# Task to carry out
Format the listing below as a Markdown table with a "Number" column for the row number and a "Content" column for the line, skipping blank lines. Leave the pictures out.

— BEGIN —

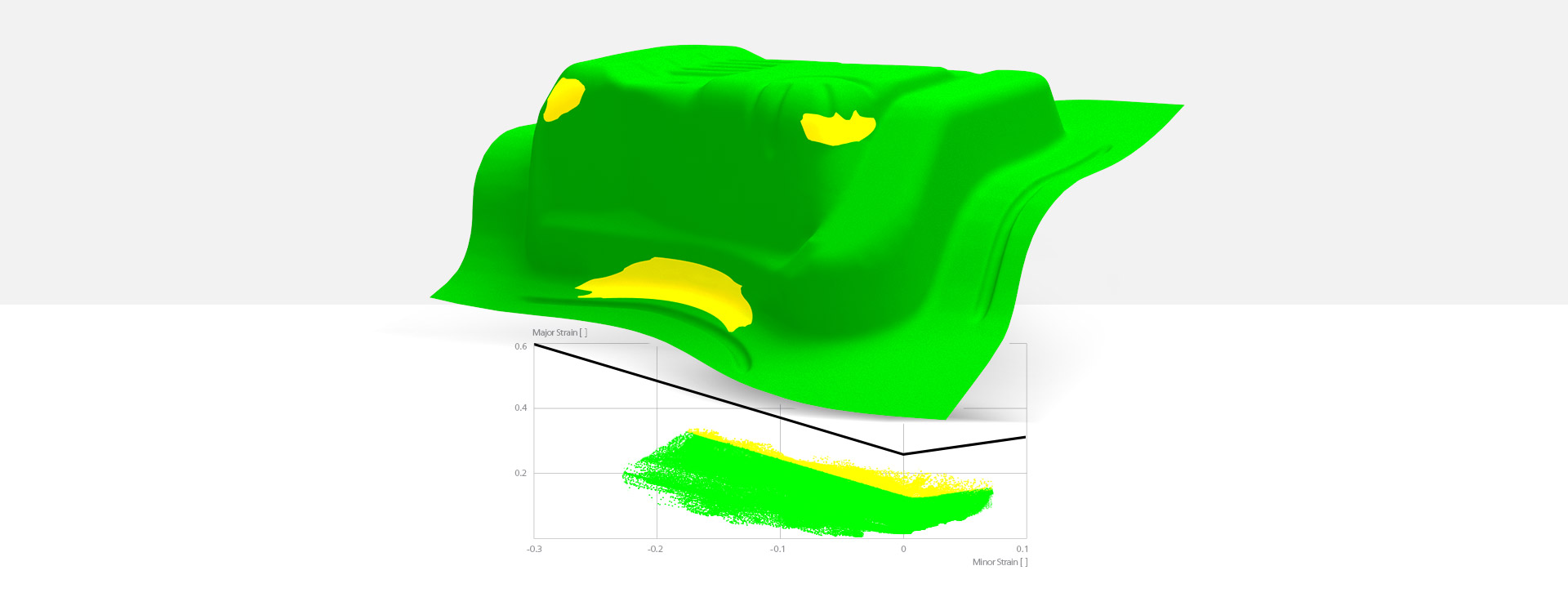Click the large yellow area on the lower front
This screenshot has height=606, width=1568.
678,286
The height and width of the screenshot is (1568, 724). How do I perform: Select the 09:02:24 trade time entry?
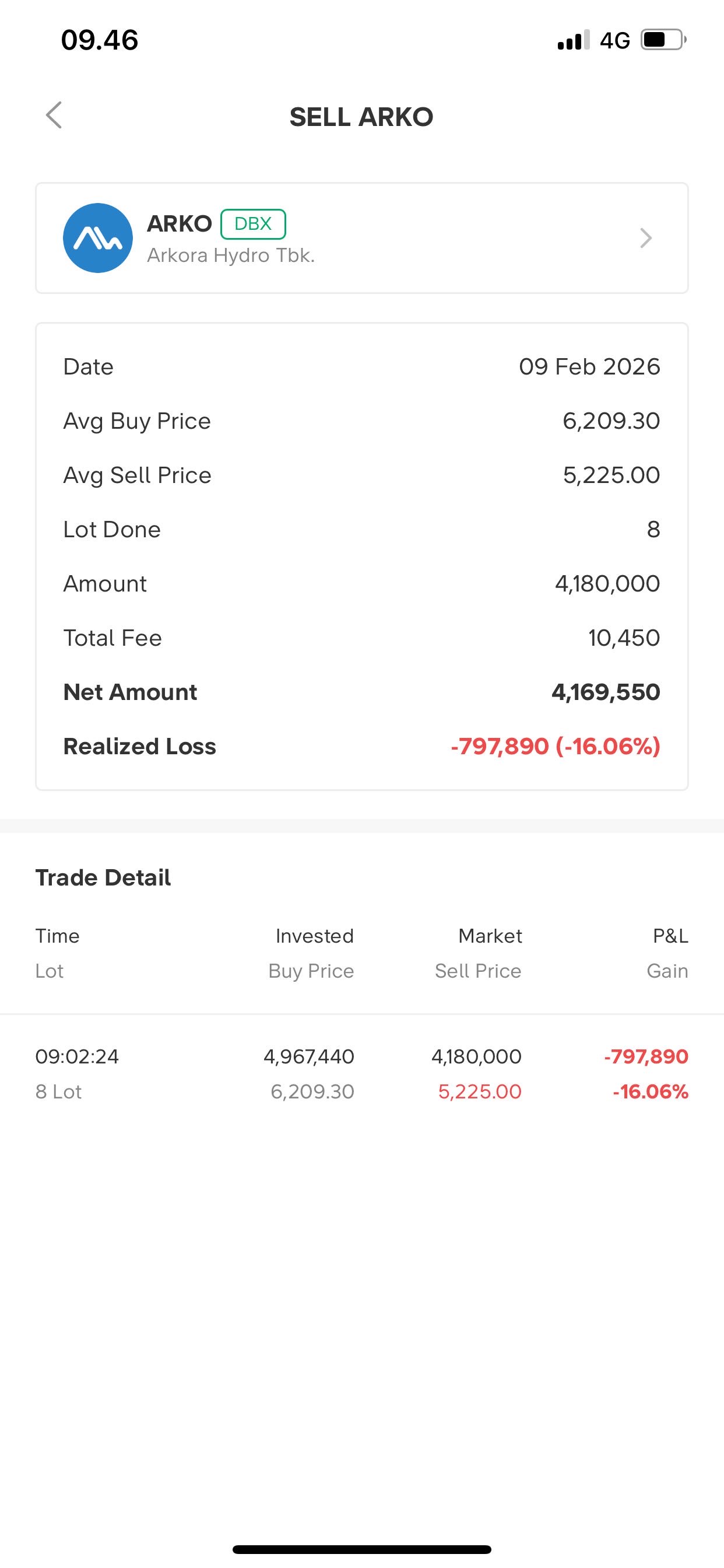pyautogui.click(x=77, y=1056)
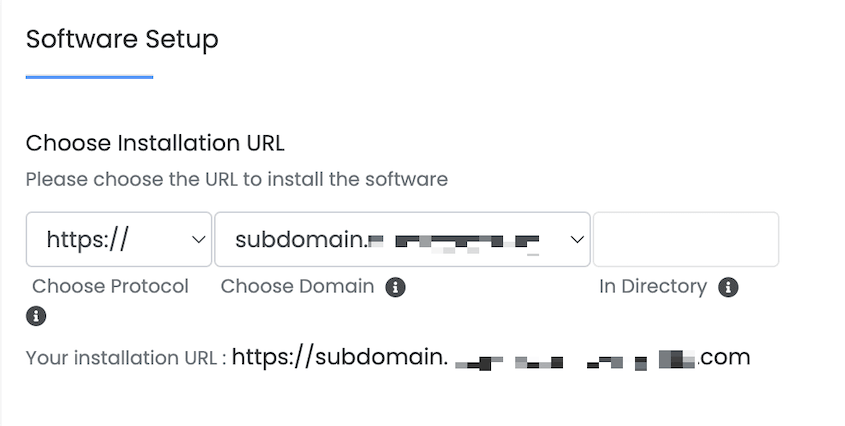This screenshot has width=845, height=426.
Task: Click the Choose Domain label
Action: point(297,287)
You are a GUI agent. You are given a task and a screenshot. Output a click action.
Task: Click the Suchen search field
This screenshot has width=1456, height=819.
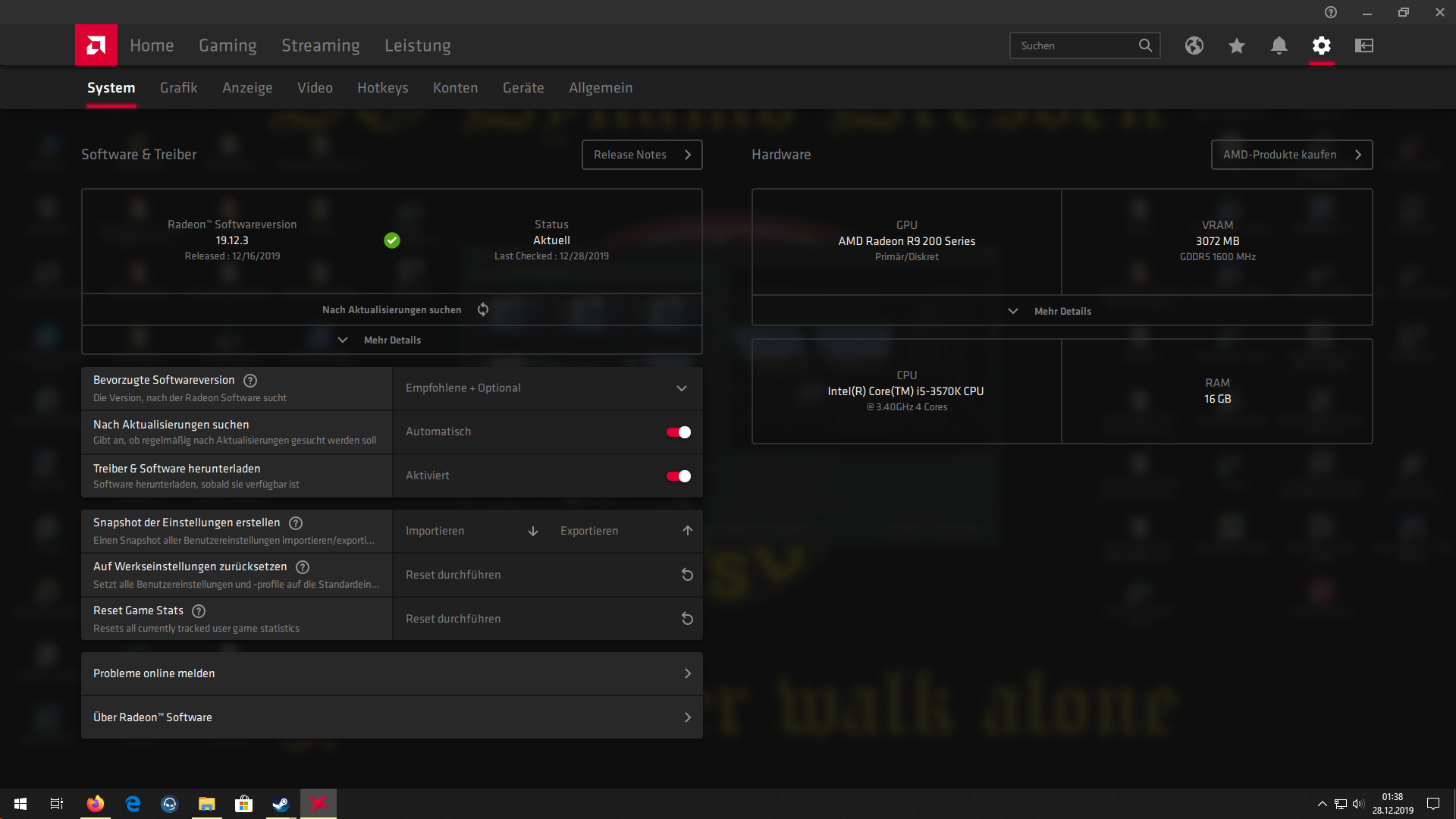click(1073, 46)
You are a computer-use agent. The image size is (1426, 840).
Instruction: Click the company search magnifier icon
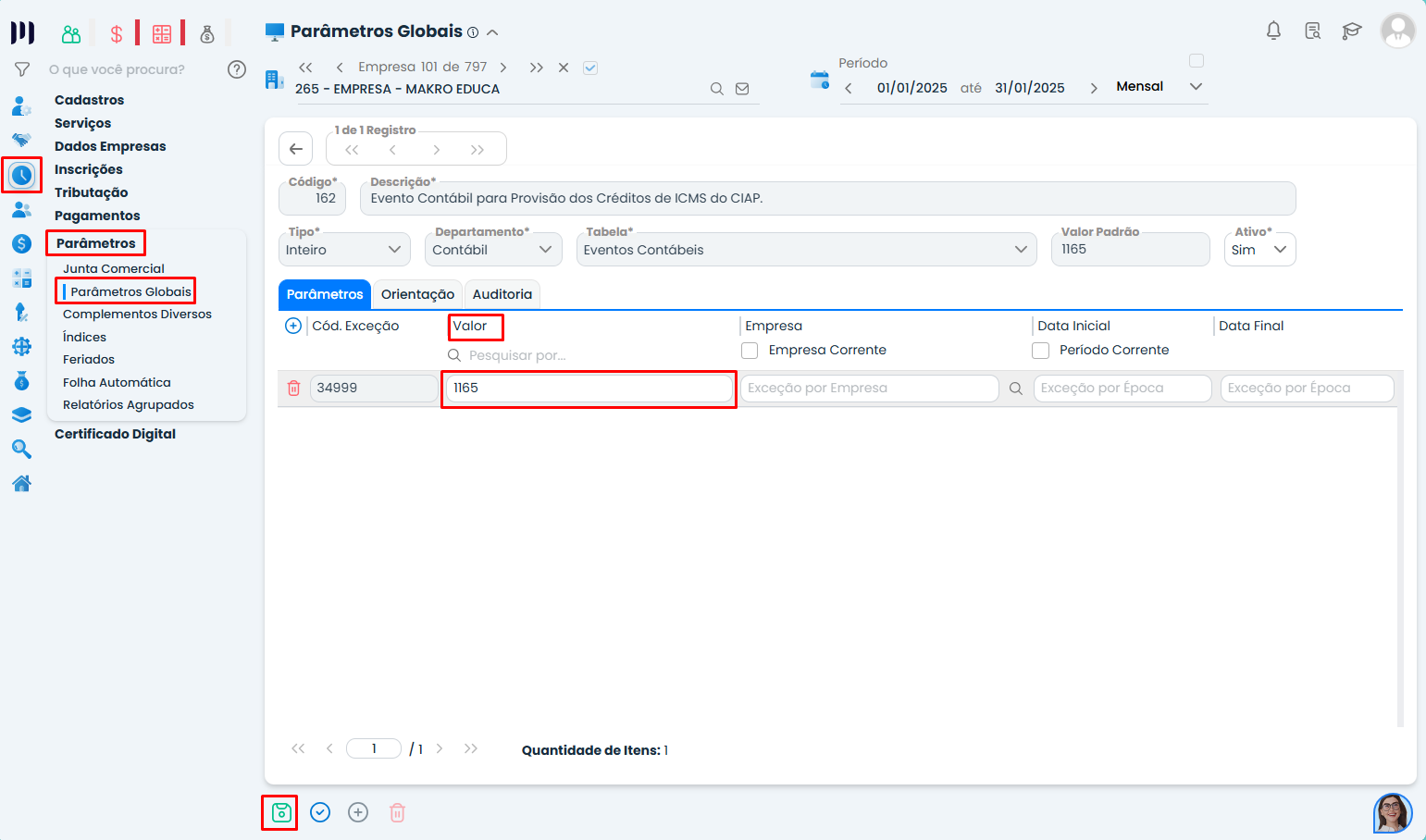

— END —

# Problem solution
| Number | Content |
|---|---|
| 1 | Click the large yellow area on the lower front |
| 2 | This screenshot has height=606, width=1568. |
| 3 | 678,286 |
| 4 | The height and width of the screenshot is (1568, 724). How do I perform: Select the 09:02:24 trade time entry? |
| 5 | pyautogui.click(x=77, y=1056) |
| 6 | This screenshot has width=845, height=426. |
| 7 | Task: Click the Choose Domain label |
| 8 | Action: point(297,287) |
| 9 | You are a GUI agent. You are given a task and a screenshot. Output a click action. |
| 10 | Task: Click the Suchen search field |
| 11 | This screenshot has width=1456, height=819. |
| 12 | click(1073, 46) |
| 13 | You are a computer-use agent. The image size is (1426, 840). |
| 14 | Instruction: Click the company search magnifier icon |